When tuning performance for pipelines, reducing the overhead of Core 2 components responsible for data-processing within a pipeline is another aspect to consider. In Core 2, four components influence this overhead:

* `pipelinegateway` which handles pipeline requests
* `modelgateway` which sends requests to model inference servers
* `dataflow-engine` runs Kafka KStream topologies to manage data streamed between models in a pipeline
* the Kafka cluster

Given that Core 2 uses Kafka as the messaging system to communicate data between models, lowering the network latency between Core 2 and Kafka (especially when the Kafka installation is in a separate cluster to Core) will improve pipeline performance.

Additionally, the number of Kafka partitions per topic (which must be fixed across all models in a pipeline) significantly influences

1. Kafka’s maximum throughput, and
2. the effective number of replicas for `pipelinegateway`, `dataflow-engine` and `modelgateway`

As a baseline for serving a high inferencing RPS across multiple pipelines, we recommend using as many replicas of `pipelinegateway` and `dataflow-engine` as you have Kafka topic partitions in order to leverage the balanced distribution of inference traffic. In this case, each `dataflow-engine` will process the data from one partition, across all pipelines. Increasing the number of dataflow-engine replicas further starts sharding the pipelines across the available replicas, with each pipeline being processed by `maxShardCountMultiplier` replicas (see detailed pipeline scalability docs for configuration details)

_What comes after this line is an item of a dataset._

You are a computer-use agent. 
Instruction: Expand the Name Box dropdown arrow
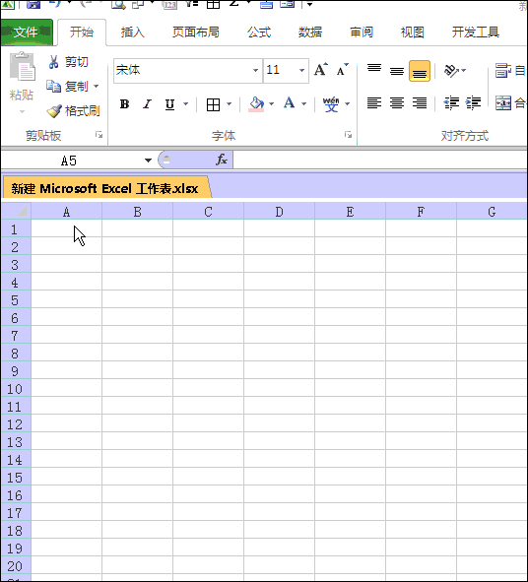click(x=148, y=161)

Similarly, `modelgateway` can handle more throughput if its number of workers and number of replicas is increased. `modelgateway` has two scalability parameters that can be set via environment variables:

* `MODELGATEWAY_NUM_WORKERS`
* `MODELGATEWAY_MAX_NUM_CONSUMERS`

Each model within a Kubernetes namespace is consistently assigned to one modelgateway consumer (based on their index in a hash table of size `MODELGATEWAY_MAX_NUM_CONSUMERS`); The size of the hash table influences how many models will share the same consumer.

For each consumer, a `MODELGATEWAY_NUM_WORKERS` number of lightweight inference workers (goroutines) are created to forward requests to the inference servers and wait for responses.

Increasing these parameters (starting with an increase in the number of workers) will improve throughput if the `modelgateway` pod has enough resources to support more workers and consumers.


---

# Agent Instructions: Querying This Documentation

If you need additional information that is not directly available in this page, you can query the documentation dynamically by asking a question.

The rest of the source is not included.